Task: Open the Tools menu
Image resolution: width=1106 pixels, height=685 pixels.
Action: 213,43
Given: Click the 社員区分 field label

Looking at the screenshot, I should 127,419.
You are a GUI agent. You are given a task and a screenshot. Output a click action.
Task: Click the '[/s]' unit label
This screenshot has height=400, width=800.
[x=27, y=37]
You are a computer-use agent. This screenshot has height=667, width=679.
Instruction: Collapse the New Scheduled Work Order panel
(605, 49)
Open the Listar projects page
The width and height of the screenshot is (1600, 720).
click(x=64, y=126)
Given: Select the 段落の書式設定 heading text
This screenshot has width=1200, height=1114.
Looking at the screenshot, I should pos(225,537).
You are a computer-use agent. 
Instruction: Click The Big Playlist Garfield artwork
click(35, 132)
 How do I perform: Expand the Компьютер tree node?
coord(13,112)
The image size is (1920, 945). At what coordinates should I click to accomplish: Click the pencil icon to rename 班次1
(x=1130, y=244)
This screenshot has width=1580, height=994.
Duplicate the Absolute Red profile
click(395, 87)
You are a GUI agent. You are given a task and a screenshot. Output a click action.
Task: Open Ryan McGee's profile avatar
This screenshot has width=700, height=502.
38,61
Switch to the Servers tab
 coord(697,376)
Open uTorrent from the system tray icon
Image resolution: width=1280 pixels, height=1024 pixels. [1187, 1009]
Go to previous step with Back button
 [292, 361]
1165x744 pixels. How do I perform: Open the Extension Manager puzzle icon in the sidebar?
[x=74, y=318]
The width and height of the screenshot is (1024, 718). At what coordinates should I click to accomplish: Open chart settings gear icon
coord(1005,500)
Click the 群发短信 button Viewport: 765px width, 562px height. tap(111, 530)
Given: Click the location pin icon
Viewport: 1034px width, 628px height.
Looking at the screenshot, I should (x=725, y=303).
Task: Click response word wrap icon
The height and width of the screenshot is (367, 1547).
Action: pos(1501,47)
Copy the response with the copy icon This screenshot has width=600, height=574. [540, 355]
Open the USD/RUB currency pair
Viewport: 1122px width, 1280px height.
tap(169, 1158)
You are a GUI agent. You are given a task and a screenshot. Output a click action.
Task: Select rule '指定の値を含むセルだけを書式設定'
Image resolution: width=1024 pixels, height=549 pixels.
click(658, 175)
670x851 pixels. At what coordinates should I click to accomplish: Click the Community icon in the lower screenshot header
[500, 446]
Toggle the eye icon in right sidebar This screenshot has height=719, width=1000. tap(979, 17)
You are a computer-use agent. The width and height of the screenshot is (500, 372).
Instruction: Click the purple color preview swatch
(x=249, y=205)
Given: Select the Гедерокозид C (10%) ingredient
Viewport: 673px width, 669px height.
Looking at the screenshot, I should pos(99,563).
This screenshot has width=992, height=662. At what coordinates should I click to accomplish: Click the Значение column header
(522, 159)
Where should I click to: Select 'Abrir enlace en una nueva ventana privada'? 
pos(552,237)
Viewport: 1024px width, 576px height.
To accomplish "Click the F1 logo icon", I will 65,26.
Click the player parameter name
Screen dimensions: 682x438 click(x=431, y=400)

────

Problem statement: What lines in the material above contain the word "computer"? Copy them out.

Exercise solution:
You are a computer-use agent. This screenshot has height=667, width=679.
You are a computer-use agent. 
You are a computer-use agent. The width and height of the screenshot is (500, 372).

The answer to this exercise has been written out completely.